A collaboration between Honda and Briggs Equipment, Britain's largest forklift dealer, with Government financial backing, has produced the world's first "truly green" engine emissions that will not only save lives and misery from pulmonary and other killer diseases caused by NOx and other toxins but help the world to achieve its targets on global warming. The motive power project is unique for two reasons; a converted Yale forklift uses lithium-ion battery technology (80v) charged by a hydrogen fuel cell and secondly it uses hydrogen generated from solar power via an on site electrolyser rather than a conventional natural gas process. The project, developed at Honda's UK Swindon plant, is also innovative in that all this technology fits in a standard DIN size battery compartment.

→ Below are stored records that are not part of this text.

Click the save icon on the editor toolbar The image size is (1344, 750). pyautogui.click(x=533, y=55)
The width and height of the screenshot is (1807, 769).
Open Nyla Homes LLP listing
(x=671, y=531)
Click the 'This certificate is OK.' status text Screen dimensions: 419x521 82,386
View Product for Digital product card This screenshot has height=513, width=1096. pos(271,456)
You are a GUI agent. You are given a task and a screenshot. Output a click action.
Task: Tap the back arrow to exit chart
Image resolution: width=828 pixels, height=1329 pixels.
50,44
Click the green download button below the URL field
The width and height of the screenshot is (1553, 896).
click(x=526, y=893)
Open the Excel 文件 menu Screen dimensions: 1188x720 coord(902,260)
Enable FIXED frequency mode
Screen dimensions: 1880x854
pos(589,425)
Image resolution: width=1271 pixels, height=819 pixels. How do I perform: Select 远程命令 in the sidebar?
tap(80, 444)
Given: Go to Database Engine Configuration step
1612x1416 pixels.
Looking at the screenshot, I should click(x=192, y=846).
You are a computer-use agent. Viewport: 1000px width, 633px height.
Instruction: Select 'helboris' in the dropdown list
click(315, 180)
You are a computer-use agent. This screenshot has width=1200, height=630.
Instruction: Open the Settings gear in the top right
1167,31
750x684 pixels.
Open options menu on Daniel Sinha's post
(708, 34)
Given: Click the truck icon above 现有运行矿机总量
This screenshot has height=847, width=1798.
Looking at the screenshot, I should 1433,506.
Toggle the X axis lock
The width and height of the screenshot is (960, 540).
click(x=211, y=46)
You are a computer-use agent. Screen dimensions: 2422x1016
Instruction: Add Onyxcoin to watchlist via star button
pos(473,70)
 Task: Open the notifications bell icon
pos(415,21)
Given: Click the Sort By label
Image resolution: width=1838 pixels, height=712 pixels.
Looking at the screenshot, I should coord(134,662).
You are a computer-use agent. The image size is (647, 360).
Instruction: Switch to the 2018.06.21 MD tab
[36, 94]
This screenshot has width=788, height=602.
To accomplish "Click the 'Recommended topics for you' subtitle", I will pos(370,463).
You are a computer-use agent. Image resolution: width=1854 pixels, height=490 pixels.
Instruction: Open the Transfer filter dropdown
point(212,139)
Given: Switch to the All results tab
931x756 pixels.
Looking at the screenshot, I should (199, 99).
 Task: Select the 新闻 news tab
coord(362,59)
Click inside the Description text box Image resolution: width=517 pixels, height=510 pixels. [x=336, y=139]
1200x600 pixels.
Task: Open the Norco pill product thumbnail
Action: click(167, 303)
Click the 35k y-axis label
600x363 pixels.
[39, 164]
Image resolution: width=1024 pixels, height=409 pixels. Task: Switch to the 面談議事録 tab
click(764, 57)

Hydrogen fuel cells have been powering forklifts for a few years now and are especially finding favour among American big forklift fleet users. Their key advantage over lead-acid batteries is the longevity of the fuel cell, typically 10 years, their quick charging over a few minutes, compared with eight hours or more for lead-acid, the abolition of costly batteries and storage/changeover facilities in multi-shift operations, and no drop off with truck performance towards the end of shift as there is no voltage droop. Maintenance is also 1.5 times lower and the performance more or less on a par with other motive power fuels. One big drawback, however, was the pollution aspect, because while clean at the point of use it was not clean at the point of hydrogen production owing to the use of fossil fuels to make the hydrogen.
A Briggs spokesperson confirmed to this writer that this remarkable project is aimed at replacing lead-acid batteries, though diesel engines can be converted but the technology is only suitable for delivery vans owing to space constraints. Richard Close, Briggs Equipment CEO, said: "The project has proved what can be achieved. The challenge is now to extend this as widely as possible."
Although rightly hailed as a breakthrough as a proving ground for future development in emission-free forklift technology it is recognized that in its current form this process would not be viable for small fleets and would need the benefit of scale and further efficiencies to make it universally realistic. So what size forklift fleet is required to make this technology viable, this writer asked Briggs. The response was non committal on size but a spokesperson said: "If high purity hydrogen is available then all that is required is a suitable compressor to make the gas available for the fuel cell. We think that the first large scale commercial use will be at a big distribution centre, probably with some government grant assistance to get the project going." Nevertheless, said Briggs, "cost reduction will come with volume and that is linked to the availability of fuel."
This development may not be confined to industrial trucks. So far the project consortium has focused on creating a whole system from solar as its source to hydrogen as the output fuel to run vehicles -- converted vans running normal duty patterns -- as well as forklifts operating on site. The consortium intends to investigate hydrogen as a means to provide power to Honda's manufacturing plant in the future. If that process were extended to factories world-wide it would be one giant step for mankind in the struggle to clean up the planet. Meanwhile, Honda, Briggs and the British Government have earned a small but well-deserved bow.